▶ **What is required**
Locate "Task: Open the Pass badge for Vecka 2" in the data below, then output the line it is on and all following lines through the last, word for word. Skip any pictures.

▶ **Input data**
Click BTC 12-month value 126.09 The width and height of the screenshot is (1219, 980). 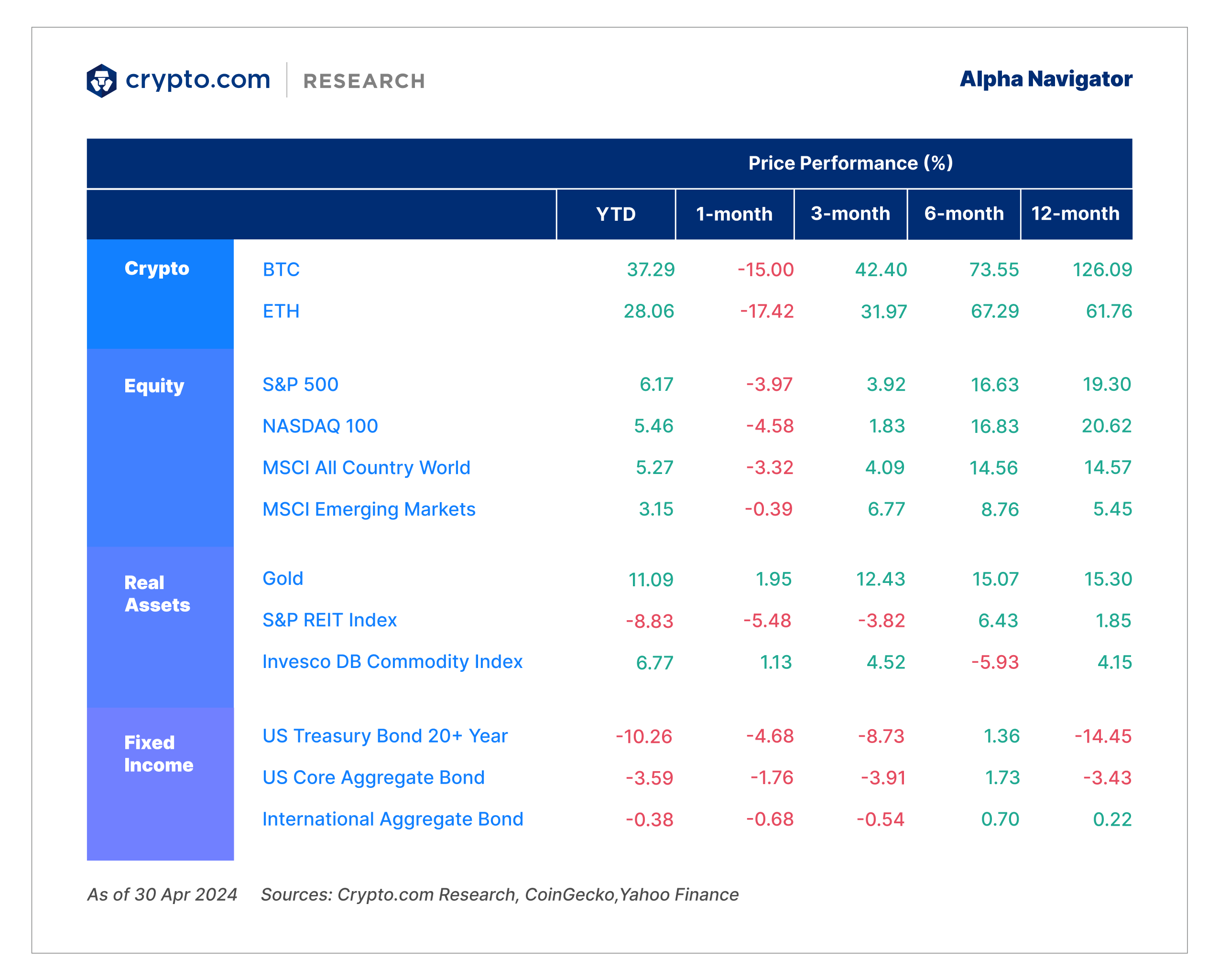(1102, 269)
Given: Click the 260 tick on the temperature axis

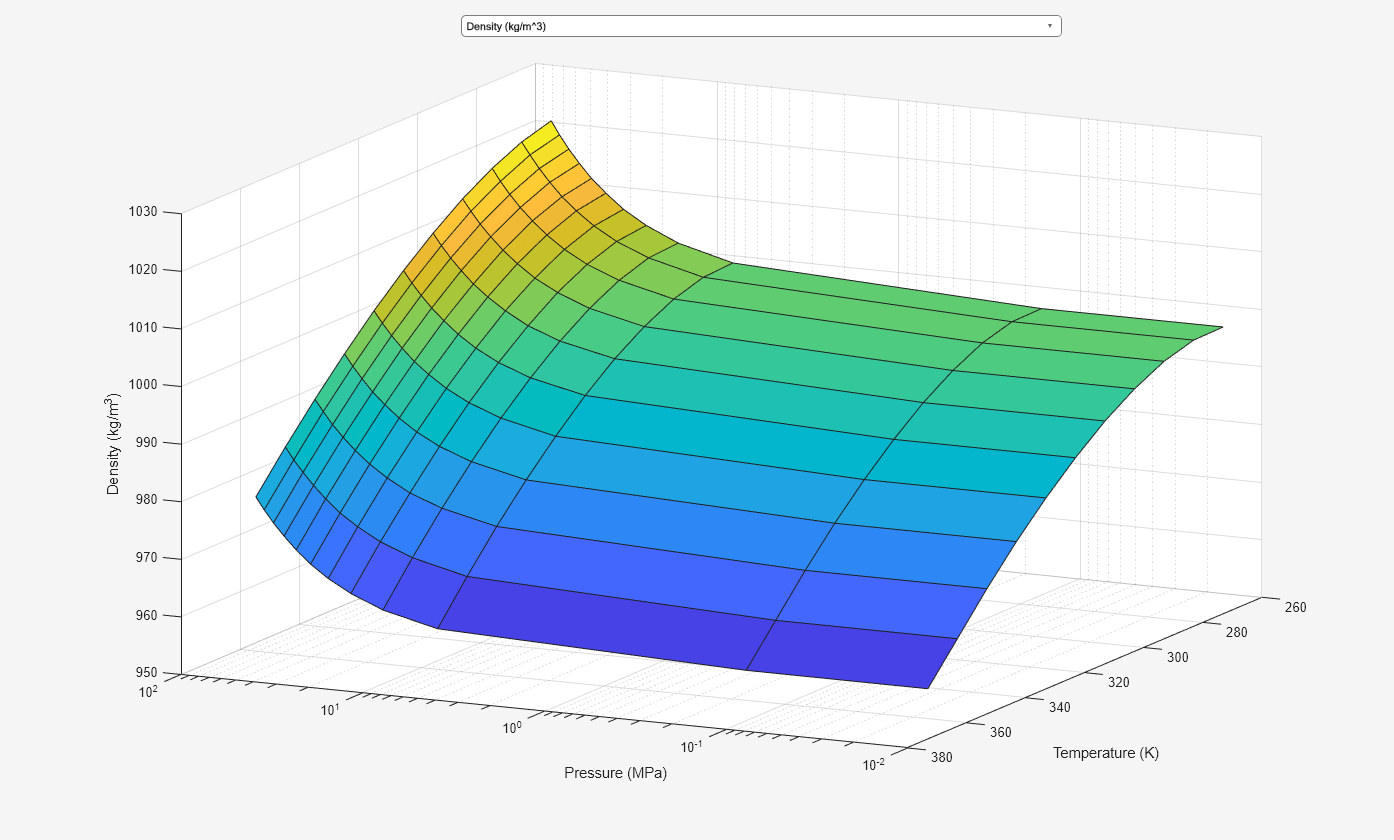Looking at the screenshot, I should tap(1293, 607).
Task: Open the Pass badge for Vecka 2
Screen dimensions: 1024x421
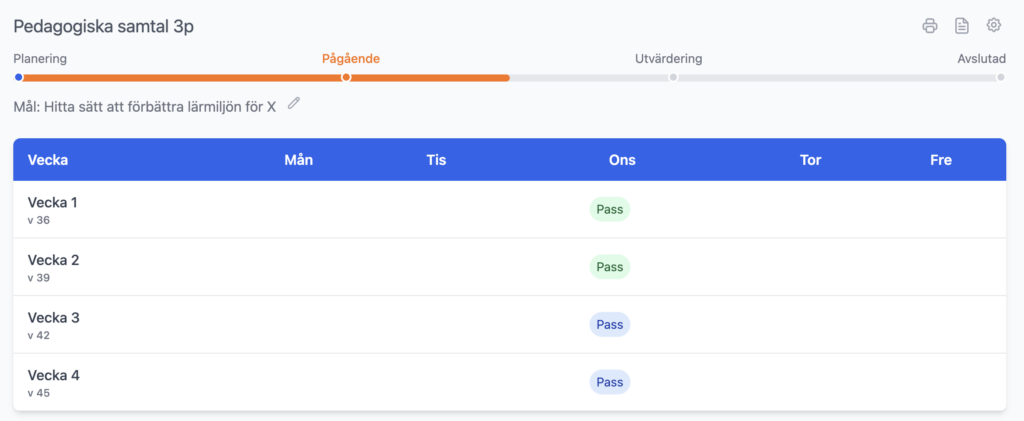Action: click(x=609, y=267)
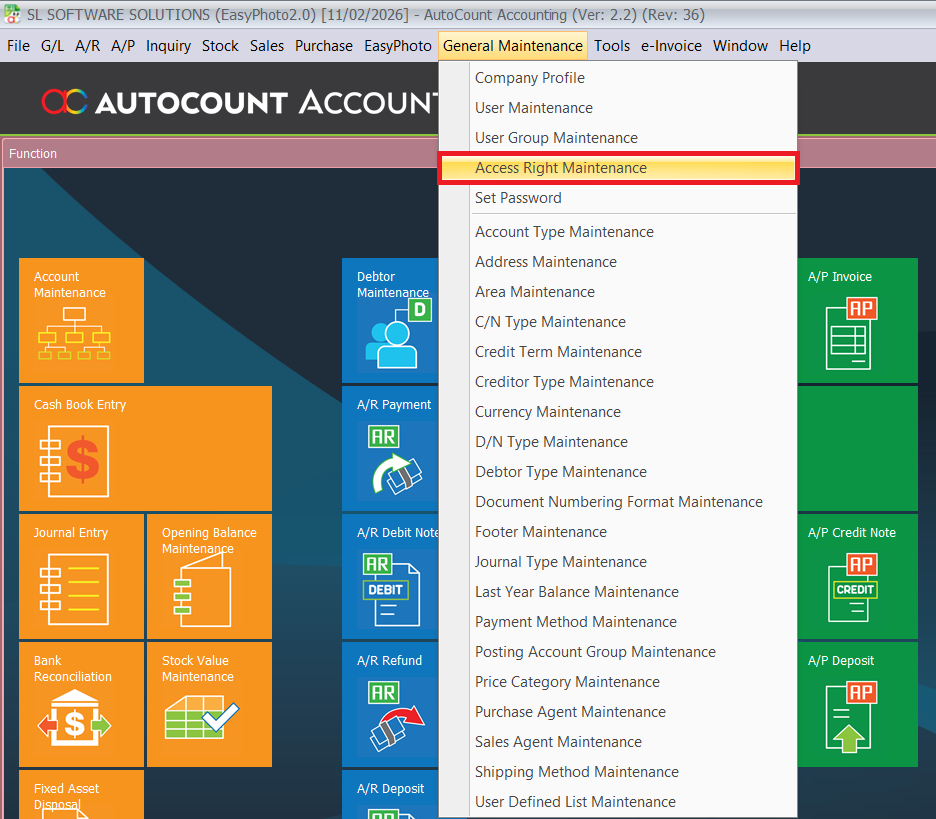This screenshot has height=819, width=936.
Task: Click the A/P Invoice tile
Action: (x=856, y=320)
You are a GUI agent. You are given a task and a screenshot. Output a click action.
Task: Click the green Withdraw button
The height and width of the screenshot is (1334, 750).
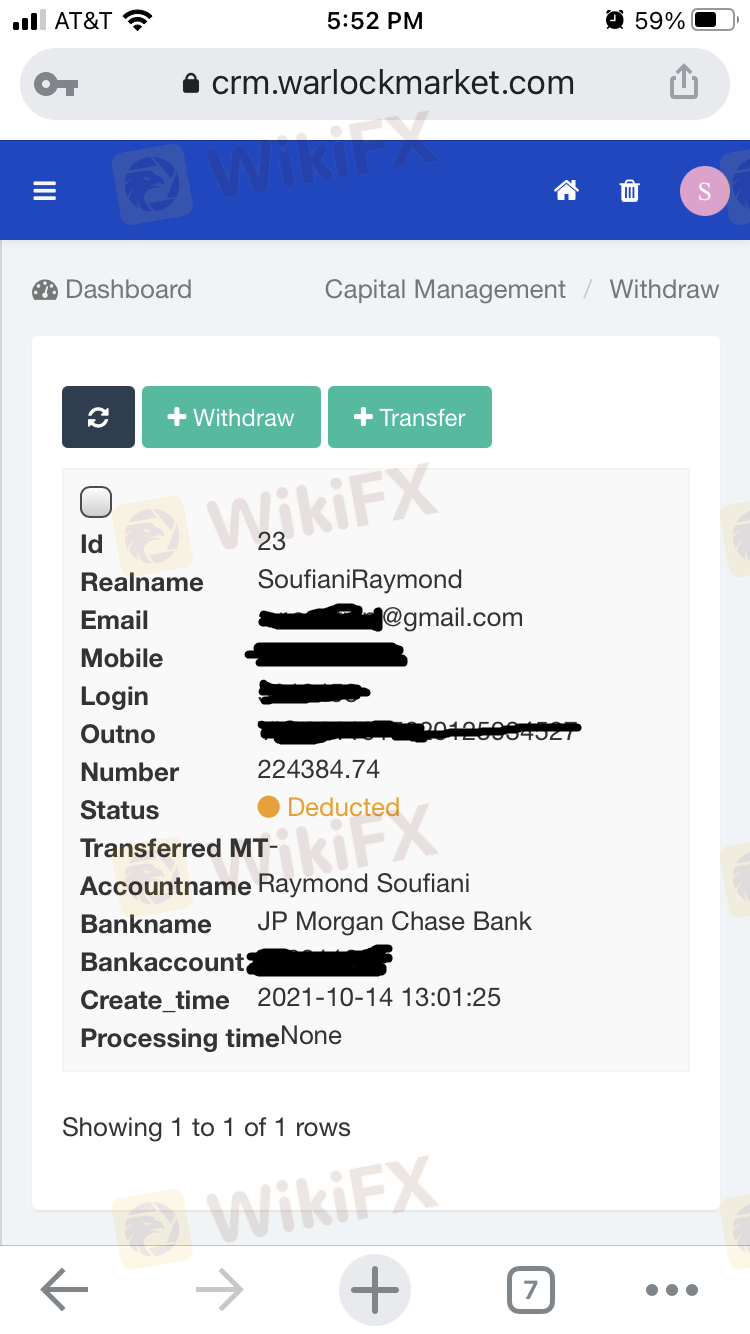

▶ **Exercise output**
Task: Open the Pass badge for Vecka 2
Screen dimensions: 1024x421
Action: click(x=609, y=267)
This screenshot has height=819, width=936.
Task: Click the A/P Invoice tile
Action: (x=856, y=320)
You are a GUI agent. You are given a task and a screenshot. Output a click action.
Task: Click the green Withdraw button
The height and width of the screenshot is (1334, 750).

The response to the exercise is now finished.